What is being asked: Please copy out the items below from the line with "The width and height of the screenshot is (1024, 511)." to the line with "Action: 232,154", both lines included, with no changes.
#####
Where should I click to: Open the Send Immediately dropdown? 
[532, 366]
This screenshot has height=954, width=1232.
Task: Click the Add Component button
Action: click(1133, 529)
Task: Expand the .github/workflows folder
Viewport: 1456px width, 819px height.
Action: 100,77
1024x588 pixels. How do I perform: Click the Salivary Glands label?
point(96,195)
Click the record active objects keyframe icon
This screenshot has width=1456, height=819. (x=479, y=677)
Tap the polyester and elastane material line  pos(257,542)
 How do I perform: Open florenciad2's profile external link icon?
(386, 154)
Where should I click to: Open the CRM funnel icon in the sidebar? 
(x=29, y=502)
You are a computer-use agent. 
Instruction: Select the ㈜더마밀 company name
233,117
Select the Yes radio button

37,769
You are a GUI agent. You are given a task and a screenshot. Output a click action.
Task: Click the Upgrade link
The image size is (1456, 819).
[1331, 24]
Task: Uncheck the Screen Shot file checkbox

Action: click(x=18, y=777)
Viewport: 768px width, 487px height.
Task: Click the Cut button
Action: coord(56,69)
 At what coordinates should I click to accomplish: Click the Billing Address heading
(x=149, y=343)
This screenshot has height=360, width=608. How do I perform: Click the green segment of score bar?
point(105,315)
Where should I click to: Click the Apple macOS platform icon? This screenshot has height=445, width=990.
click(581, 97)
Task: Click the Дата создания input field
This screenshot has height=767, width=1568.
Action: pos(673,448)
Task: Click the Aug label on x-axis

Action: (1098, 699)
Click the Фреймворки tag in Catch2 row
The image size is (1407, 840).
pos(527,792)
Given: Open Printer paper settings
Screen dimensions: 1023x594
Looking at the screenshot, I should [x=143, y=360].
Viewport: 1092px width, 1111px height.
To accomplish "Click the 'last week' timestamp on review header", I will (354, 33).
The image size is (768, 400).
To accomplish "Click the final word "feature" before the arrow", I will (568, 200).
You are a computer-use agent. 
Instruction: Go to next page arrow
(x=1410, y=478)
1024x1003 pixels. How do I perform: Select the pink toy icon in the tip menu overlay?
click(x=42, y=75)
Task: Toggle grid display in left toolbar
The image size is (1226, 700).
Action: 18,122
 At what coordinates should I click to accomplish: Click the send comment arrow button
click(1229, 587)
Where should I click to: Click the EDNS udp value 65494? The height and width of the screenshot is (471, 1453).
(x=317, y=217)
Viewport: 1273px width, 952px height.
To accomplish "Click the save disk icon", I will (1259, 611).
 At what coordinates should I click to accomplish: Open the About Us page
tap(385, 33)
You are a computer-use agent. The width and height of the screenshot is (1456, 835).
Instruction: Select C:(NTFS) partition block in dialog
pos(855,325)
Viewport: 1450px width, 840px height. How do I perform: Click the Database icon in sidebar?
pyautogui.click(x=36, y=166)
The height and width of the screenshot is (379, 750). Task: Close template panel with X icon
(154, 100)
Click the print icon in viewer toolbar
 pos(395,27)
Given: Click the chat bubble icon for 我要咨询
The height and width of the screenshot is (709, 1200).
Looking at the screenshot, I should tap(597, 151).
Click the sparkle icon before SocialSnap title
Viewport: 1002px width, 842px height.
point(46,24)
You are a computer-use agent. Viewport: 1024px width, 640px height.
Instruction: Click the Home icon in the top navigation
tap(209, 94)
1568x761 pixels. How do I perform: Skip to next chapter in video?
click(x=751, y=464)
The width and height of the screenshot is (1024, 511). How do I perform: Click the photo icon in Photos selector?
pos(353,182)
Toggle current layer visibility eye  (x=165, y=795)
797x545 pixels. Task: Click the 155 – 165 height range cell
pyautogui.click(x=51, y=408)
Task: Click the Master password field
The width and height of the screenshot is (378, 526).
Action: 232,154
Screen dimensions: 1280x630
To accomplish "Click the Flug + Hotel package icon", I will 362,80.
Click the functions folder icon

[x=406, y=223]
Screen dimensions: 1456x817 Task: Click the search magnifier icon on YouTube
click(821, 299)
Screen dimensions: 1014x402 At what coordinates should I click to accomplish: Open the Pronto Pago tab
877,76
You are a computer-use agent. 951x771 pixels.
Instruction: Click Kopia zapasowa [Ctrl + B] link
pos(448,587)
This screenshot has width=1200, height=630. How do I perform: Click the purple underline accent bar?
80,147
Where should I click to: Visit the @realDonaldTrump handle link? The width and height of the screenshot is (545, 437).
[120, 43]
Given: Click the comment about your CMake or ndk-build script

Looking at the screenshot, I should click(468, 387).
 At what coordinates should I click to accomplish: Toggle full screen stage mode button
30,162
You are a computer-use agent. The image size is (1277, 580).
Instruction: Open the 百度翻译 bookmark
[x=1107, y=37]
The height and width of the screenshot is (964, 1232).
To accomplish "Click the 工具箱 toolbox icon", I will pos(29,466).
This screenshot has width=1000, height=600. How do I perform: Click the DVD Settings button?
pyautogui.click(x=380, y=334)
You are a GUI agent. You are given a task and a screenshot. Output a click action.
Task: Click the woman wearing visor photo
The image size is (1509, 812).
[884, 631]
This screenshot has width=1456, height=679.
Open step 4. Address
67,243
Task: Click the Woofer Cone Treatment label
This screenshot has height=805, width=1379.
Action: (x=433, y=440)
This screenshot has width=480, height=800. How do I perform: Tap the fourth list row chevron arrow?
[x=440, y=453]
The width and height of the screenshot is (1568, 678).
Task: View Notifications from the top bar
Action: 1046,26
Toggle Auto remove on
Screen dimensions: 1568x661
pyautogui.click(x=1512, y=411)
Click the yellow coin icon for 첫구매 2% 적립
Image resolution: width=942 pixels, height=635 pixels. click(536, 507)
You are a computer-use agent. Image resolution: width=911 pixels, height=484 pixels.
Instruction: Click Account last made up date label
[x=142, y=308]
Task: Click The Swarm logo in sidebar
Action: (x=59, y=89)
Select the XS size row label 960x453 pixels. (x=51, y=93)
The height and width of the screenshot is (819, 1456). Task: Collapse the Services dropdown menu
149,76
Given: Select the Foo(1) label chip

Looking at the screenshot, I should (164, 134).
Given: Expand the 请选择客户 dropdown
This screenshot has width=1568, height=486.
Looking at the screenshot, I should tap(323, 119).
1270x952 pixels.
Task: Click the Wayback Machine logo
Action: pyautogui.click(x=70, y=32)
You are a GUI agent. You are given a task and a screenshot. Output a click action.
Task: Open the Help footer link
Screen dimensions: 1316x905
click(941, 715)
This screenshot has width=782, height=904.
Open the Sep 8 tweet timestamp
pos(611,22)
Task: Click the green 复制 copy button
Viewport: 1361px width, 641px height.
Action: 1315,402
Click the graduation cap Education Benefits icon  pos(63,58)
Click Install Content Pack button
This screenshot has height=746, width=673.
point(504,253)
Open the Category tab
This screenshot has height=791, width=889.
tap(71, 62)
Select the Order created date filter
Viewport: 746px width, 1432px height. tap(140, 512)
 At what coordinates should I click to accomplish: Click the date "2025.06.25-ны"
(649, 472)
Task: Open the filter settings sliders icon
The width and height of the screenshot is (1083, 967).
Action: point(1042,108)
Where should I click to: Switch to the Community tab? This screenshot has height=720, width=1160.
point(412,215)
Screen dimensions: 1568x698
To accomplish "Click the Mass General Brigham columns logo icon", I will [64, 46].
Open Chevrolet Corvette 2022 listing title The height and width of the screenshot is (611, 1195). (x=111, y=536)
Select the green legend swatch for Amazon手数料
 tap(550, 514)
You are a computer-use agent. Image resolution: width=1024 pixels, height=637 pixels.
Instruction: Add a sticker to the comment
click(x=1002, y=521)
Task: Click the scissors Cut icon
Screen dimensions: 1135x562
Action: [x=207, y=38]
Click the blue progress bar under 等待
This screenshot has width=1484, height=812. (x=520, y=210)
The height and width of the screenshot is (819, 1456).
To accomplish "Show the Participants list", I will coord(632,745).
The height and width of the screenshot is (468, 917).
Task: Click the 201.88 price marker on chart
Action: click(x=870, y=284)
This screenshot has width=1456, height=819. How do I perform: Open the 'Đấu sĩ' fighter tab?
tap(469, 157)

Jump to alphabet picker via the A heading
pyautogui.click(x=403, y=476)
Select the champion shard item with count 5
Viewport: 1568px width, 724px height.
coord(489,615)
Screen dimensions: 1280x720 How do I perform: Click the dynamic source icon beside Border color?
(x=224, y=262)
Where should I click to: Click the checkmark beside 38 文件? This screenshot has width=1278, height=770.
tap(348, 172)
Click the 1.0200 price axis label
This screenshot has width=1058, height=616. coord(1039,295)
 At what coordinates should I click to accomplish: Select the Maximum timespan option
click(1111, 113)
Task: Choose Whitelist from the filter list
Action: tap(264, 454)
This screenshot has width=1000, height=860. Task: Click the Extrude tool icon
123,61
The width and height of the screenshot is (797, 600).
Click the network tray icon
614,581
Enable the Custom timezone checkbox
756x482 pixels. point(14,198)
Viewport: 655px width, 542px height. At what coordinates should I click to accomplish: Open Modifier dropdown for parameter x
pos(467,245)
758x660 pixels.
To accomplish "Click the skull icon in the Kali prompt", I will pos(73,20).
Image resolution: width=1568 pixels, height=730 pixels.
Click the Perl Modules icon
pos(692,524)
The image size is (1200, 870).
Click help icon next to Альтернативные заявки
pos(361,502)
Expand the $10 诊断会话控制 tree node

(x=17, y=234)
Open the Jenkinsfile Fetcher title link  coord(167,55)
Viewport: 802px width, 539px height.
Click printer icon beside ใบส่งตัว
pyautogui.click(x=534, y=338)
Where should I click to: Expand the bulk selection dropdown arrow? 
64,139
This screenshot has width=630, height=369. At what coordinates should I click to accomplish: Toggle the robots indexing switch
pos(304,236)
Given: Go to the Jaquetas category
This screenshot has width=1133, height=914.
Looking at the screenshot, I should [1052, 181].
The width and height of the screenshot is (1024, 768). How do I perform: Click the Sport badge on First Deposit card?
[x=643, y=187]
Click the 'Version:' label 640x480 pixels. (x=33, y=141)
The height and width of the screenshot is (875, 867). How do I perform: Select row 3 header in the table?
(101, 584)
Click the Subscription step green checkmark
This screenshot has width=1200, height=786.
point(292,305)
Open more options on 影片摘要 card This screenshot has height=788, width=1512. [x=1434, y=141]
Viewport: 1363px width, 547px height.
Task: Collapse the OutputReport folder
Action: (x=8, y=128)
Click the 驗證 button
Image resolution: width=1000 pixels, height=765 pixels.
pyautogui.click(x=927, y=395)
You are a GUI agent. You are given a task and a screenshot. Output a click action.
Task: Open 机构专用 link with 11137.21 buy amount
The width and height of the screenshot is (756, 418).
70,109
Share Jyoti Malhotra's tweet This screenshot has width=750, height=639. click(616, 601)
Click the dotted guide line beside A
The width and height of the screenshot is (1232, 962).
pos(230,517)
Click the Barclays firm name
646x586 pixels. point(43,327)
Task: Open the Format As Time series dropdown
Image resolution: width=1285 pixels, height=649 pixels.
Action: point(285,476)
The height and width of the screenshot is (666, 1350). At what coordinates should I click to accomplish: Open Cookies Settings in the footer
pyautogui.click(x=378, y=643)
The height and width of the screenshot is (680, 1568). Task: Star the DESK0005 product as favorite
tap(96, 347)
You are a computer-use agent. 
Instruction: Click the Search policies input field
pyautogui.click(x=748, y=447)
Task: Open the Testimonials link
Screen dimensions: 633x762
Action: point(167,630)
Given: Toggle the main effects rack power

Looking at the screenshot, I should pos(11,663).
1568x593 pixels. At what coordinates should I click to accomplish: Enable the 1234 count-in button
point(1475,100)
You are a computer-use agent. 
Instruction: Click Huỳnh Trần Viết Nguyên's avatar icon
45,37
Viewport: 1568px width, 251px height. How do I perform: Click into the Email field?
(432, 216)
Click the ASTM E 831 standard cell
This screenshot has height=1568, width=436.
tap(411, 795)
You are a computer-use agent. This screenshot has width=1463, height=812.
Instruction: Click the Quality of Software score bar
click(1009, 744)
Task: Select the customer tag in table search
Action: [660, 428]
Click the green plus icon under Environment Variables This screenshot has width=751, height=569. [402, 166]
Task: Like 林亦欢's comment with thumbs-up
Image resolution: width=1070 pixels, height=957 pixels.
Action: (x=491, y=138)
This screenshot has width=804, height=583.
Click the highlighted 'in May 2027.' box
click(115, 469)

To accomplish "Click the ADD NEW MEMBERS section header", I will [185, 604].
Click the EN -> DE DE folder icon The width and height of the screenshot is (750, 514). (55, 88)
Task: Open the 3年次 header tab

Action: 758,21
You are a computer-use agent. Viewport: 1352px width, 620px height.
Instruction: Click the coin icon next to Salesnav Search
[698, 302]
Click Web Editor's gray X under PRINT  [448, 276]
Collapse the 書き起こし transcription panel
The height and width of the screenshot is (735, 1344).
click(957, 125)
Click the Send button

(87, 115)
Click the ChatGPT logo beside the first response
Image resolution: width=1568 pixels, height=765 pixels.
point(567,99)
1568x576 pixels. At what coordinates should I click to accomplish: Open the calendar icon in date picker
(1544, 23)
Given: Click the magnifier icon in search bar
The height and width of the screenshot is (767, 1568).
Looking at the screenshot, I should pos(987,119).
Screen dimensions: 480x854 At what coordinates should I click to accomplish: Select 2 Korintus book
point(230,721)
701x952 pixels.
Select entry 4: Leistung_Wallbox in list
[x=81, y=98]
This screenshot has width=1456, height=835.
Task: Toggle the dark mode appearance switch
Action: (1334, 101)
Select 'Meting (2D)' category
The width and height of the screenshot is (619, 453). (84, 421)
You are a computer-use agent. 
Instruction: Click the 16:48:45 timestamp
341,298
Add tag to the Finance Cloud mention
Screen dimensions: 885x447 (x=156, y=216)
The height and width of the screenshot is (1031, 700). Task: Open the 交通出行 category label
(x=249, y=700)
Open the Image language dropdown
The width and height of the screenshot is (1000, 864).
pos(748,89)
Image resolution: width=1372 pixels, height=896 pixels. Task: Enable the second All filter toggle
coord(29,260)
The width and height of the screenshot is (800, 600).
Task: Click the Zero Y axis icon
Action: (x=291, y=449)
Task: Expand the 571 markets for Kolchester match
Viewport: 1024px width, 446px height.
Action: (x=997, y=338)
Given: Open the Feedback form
#####
Exercise answer:
The width and height of the screenshot is (1024, 511). How do I perform: Click the photo icon in Photos selector?
pos(353,182)
Toggle current layer visibility eye  (x=165, y=795)
797x545 pixels. Task: Click the 155 – 165 height range cell
pyautogui.click(x=51, y=408)
Task: Click the Master password field
The width and height of the screenshot is (378, 526).
Action: 232,154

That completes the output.